-- Opening Marker --
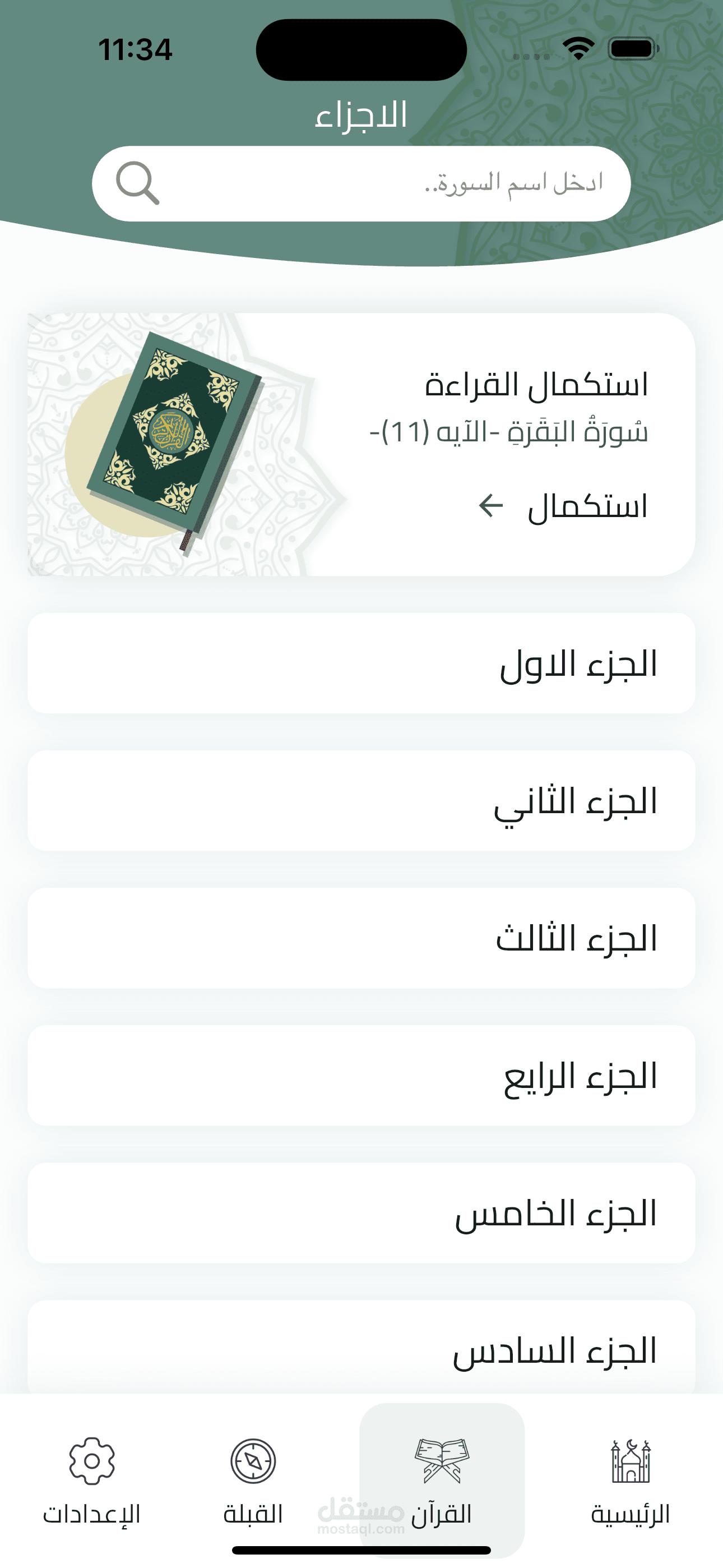The image size is (723, 1568).
Task: Tap the استكمال continue reading link
Action: (587, 506)
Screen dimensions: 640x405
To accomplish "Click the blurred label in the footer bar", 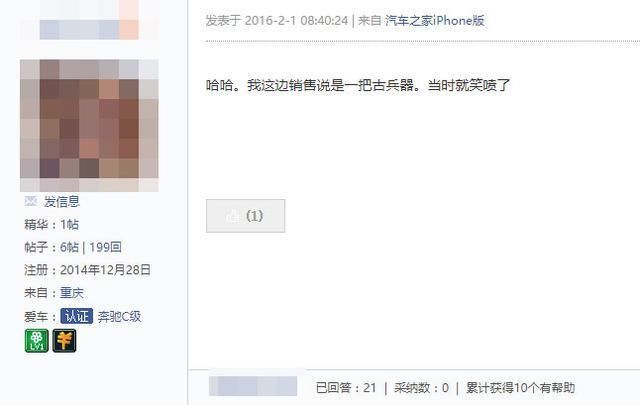I will pyautogui.click(x=253, y=386).
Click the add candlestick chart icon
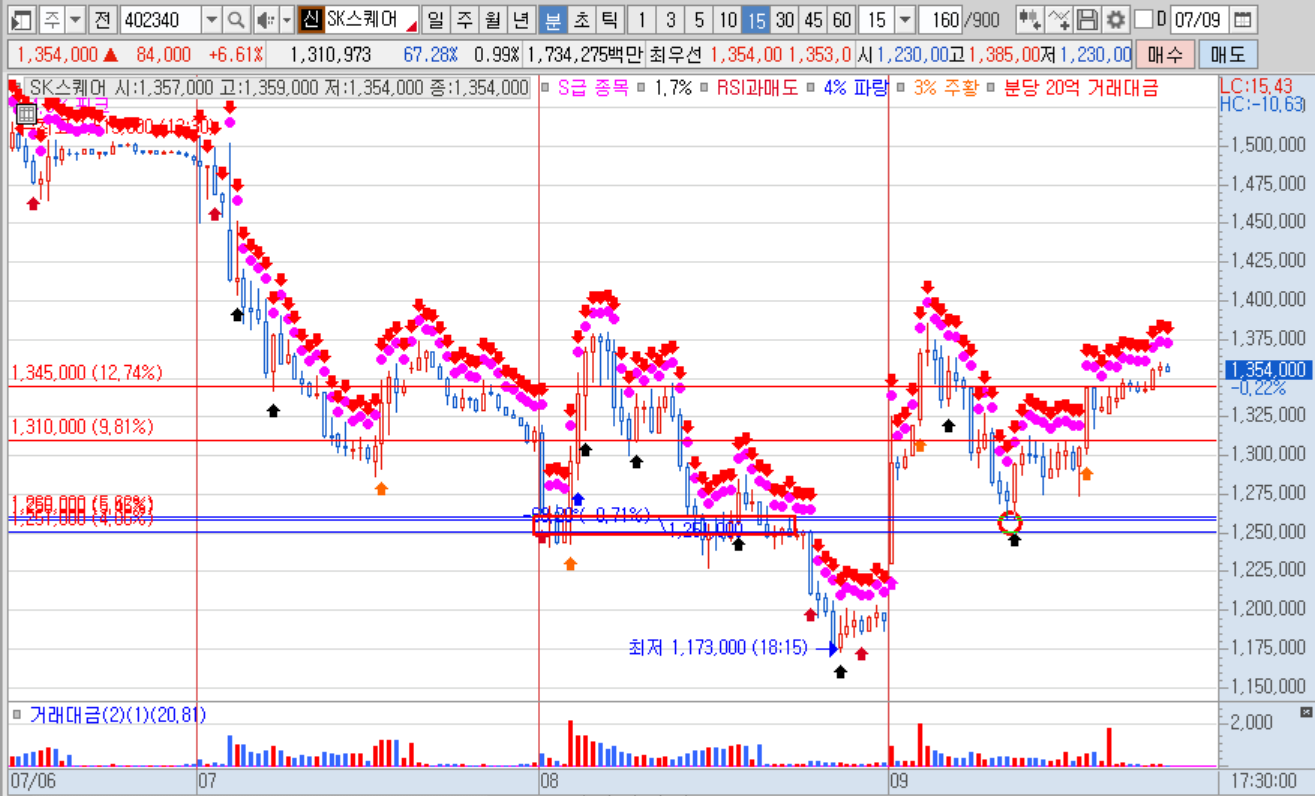 pyautogui.click(x=1030, y=19)
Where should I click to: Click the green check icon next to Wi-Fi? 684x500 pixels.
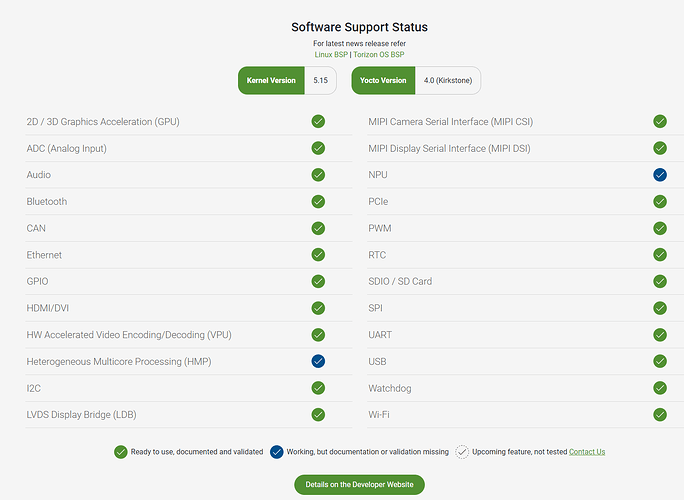click(660, 414)
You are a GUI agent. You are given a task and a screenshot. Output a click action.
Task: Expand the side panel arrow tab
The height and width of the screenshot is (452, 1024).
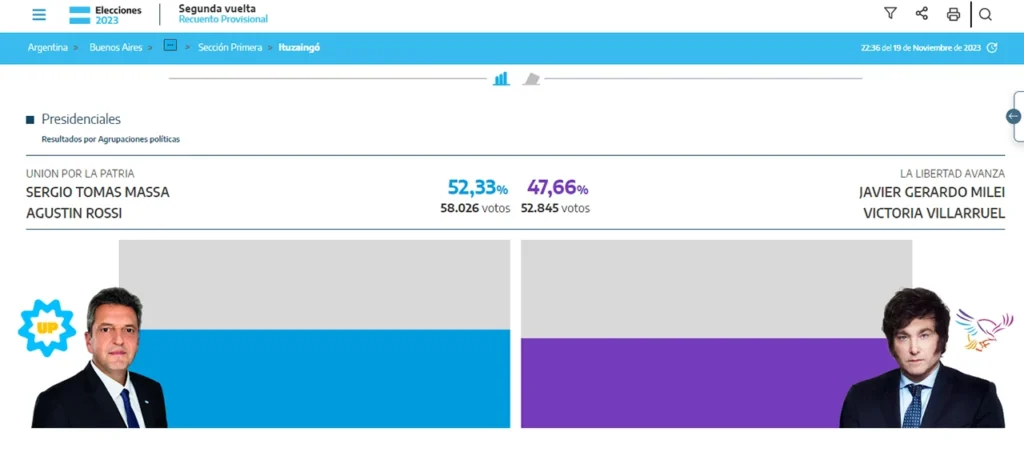pyautogui.click(x=1014, y=117)
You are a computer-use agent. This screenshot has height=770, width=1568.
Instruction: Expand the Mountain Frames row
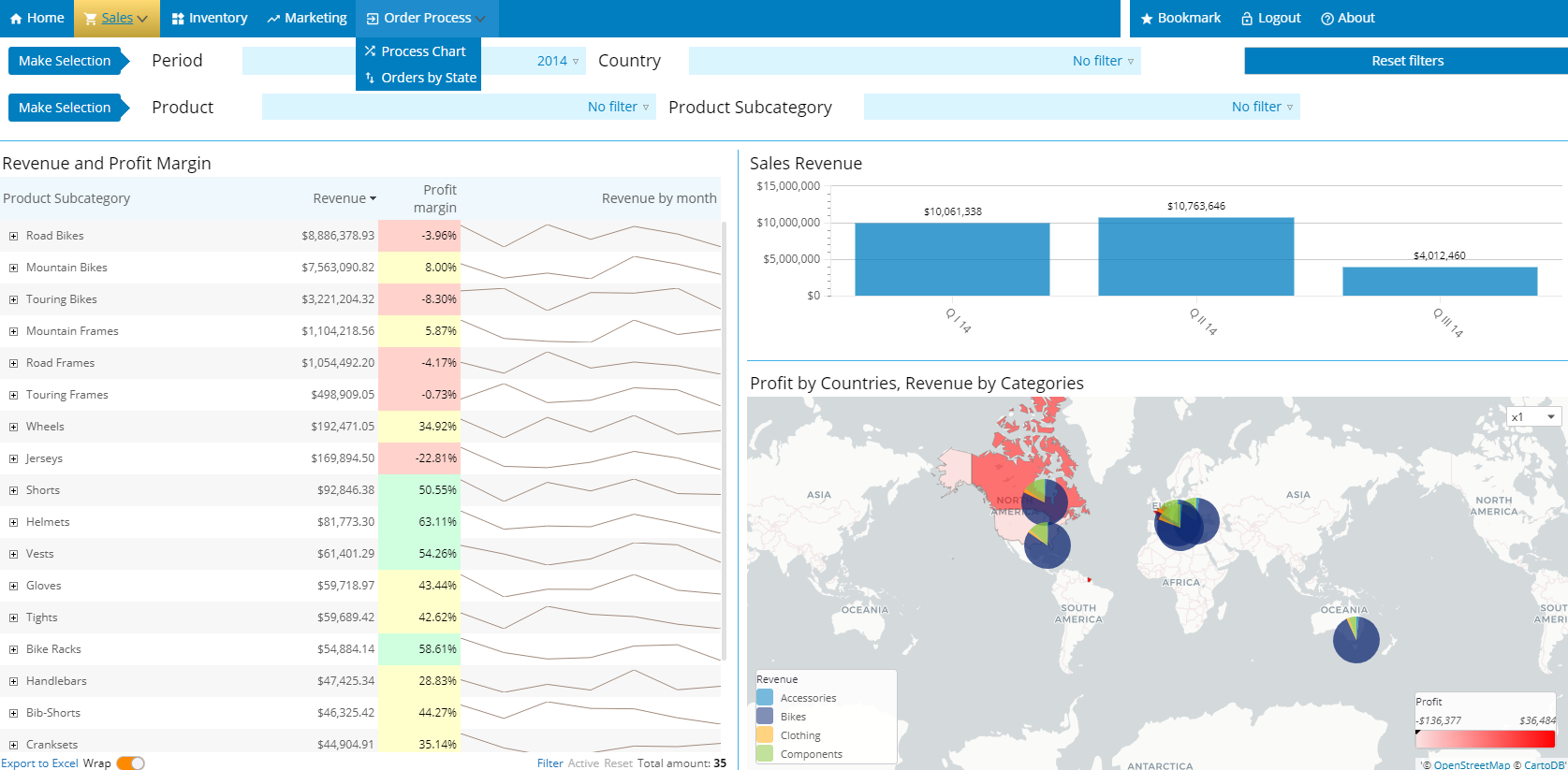pos(13,331)
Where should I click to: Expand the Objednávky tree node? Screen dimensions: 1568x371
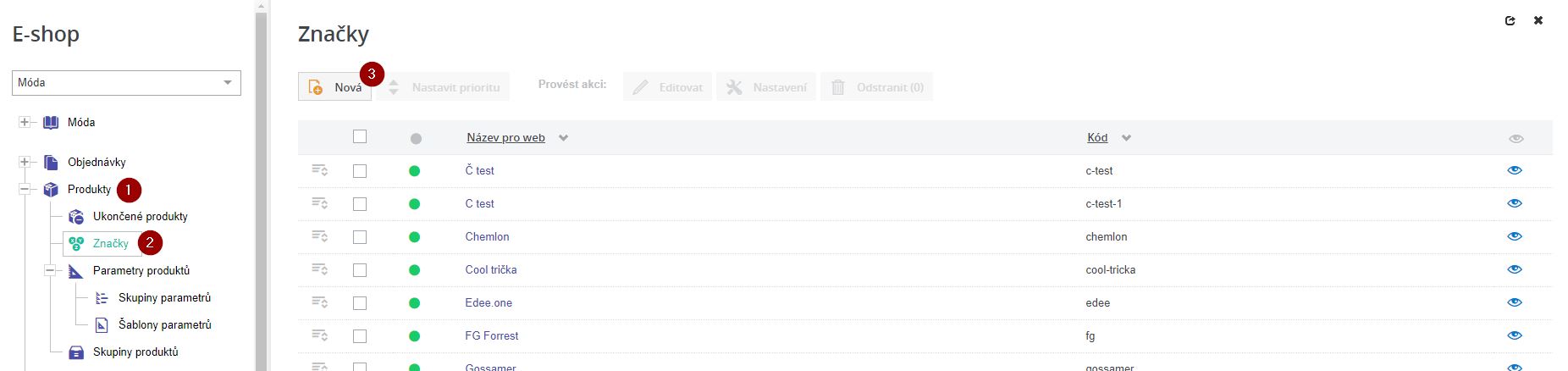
-- Closing Marker --
From the line holding "You are a computer-use" to the final line of the data above, give each line again exactly, both ends included, and drop the pictures.

You are a computer-use agent. This screenshot has height=770, width=1568.
Instruction: Expand the Mountain Frames row
pos(13,331)
Where should I click to: Expand the Objednávky tree node? Screen dimensions: 1568x371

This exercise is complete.